Problem details. Could you reproduce the material word for word, beginning at its very first line and going on through the line with "[x=181, y=16]"?

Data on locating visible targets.

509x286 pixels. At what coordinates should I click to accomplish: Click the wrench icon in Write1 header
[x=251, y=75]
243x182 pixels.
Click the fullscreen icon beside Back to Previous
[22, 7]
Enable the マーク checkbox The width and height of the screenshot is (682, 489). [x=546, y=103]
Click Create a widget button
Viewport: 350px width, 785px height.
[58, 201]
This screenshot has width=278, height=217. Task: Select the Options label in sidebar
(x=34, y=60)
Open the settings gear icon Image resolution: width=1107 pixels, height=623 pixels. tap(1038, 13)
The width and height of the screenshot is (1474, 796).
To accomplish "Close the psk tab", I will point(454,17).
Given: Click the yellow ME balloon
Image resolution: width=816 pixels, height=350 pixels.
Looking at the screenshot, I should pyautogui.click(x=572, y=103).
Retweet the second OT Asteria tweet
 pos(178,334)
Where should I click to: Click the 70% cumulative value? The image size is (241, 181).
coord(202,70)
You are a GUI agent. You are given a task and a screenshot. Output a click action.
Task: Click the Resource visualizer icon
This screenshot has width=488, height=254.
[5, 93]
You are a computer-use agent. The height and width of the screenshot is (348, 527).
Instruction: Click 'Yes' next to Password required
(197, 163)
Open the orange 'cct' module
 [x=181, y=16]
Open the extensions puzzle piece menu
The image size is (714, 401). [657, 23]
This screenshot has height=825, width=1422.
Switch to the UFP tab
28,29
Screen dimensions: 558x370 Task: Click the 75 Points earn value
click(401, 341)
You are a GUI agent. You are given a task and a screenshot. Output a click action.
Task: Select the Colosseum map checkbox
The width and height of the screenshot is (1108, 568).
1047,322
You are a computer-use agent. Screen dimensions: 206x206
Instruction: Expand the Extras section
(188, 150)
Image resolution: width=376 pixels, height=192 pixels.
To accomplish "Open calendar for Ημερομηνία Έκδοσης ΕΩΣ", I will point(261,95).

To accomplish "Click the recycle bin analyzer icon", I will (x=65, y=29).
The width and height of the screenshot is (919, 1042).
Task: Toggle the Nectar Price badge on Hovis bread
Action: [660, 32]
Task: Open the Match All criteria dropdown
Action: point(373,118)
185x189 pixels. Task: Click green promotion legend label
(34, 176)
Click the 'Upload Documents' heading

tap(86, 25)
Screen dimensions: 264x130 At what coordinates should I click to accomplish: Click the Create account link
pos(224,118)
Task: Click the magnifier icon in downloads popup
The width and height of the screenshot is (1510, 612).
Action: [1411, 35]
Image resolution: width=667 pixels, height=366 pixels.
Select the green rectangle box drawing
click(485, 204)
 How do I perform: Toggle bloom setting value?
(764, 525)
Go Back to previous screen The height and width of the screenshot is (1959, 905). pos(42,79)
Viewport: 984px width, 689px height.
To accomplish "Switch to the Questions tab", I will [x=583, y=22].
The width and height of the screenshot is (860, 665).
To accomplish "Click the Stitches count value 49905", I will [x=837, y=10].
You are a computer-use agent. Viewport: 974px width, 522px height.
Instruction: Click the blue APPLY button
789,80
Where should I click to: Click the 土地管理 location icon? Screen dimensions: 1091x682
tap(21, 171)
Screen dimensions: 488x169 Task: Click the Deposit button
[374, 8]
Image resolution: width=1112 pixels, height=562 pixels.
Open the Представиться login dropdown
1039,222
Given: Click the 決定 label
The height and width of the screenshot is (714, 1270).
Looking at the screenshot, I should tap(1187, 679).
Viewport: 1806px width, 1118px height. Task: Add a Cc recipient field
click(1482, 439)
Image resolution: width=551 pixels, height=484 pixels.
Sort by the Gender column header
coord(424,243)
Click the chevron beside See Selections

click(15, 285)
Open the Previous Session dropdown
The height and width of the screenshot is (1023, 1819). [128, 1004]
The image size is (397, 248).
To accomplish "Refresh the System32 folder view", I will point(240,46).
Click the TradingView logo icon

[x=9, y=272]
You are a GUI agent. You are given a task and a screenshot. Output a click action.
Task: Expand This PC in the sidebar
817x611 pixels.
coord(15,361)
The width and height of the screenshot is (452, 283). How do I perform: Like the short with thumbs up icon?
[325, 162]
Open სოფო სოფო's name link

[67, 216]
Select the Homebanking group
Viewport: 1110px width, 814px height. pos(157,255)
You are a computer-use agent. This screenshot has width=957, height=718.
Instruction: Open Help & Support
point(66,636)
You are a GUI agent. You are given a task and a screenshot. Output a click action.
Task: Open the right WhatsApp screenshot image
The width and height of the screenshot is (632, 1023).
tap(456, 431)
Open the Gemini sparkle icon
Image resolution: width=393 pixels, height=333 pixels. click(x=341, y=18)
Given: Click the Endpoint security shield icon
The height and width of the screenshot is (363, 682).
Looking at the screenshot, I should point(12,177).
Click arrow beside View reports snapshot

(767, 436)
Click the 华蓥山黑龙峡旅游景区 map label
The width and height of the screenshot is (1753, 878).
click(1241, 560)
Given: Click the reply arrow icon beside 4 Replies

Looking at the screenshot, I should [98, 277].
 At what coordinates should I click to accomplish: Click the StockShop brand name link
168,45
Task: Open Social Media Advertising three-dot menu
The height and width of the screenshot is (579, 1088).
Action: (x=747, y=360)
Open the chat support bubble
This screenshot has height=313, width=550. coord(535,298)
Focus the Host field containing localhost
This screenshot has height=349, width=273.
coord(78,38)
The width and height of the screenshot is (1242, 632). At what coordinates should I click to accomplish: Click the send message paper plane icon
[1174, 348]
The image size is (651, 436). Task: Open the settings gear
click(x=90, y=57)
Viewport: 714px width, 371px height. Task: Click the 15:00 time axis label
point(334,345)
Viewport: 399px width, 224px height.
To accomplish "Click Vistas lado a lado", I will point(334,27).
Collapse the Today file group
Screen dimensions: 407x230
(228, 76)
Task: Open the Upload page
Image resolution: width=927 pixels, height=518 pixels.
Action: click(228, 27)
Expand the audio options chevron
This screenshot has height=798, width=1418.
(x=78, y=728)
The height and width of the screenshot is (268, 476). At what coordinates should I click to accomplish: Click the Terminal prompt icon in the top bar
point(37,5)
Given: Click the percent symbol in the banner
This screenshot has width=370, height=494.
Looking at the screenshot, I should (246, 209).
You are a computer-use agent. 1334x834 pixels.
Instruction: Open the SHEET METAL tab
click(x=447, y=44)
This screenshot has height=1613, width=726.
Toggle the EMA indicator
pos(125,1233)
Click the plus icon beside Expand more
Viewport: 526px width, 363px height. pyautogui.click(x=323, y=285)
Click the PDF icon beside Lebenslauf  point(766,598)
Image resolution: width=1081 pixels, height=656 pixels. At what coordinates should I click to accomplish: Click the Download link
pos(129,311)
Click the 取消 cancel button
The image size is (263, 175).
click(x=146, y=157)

Output for this exercise.
509x286 pixels. At what coordinates should I click to accomplish: Click the wrench icon in Write1 header
[x=251, y=75]
243x182 pixels.
Click the fullscreen icon beside Back to Previous
[22, 7]
Enable the マーク checkbox The width and height of the screenshot is (682, 489). [x=546, y=103]
Click Create a widget button
Viewport: 350px width, 785px height.
[58, 201]
This screenshot has width=278, height=217. Task: Select the Options label in sidebar
(x=34, y=60)
Open the settings gear icon Image resolution: width=1107 pixels, height=623 pixels. tap(1038, 13)
The width and height of the screenshot is (1474, 796).
To accomplish "Close the psk tab", I will point(454,17).
Given: Click the yellow ME balloon
Image resolution: width=816 pixels, height=350 pixels.
Looking at the screenshot, I should pyautogui.click(x=572, y=103).
Retweet the second OT Asteria tweet
 pos(178,334)
Where should I click to: Click the 70% cumulative value? The image size is (241, 181).
coord(202,70)
You are a GUI agent. You are given a task and a screenshot. Output a click action.
Task: Click the Resource visualizer icon
This screenshot has width=488, height=254.
[5, 93]
You are a computer-use agent. The height and width of the screenshot is (348, 527).
Instruction: Click 'Yes' next to Password required
(197, 163)
Open the orange 'cct' module
 [x=181, y=16]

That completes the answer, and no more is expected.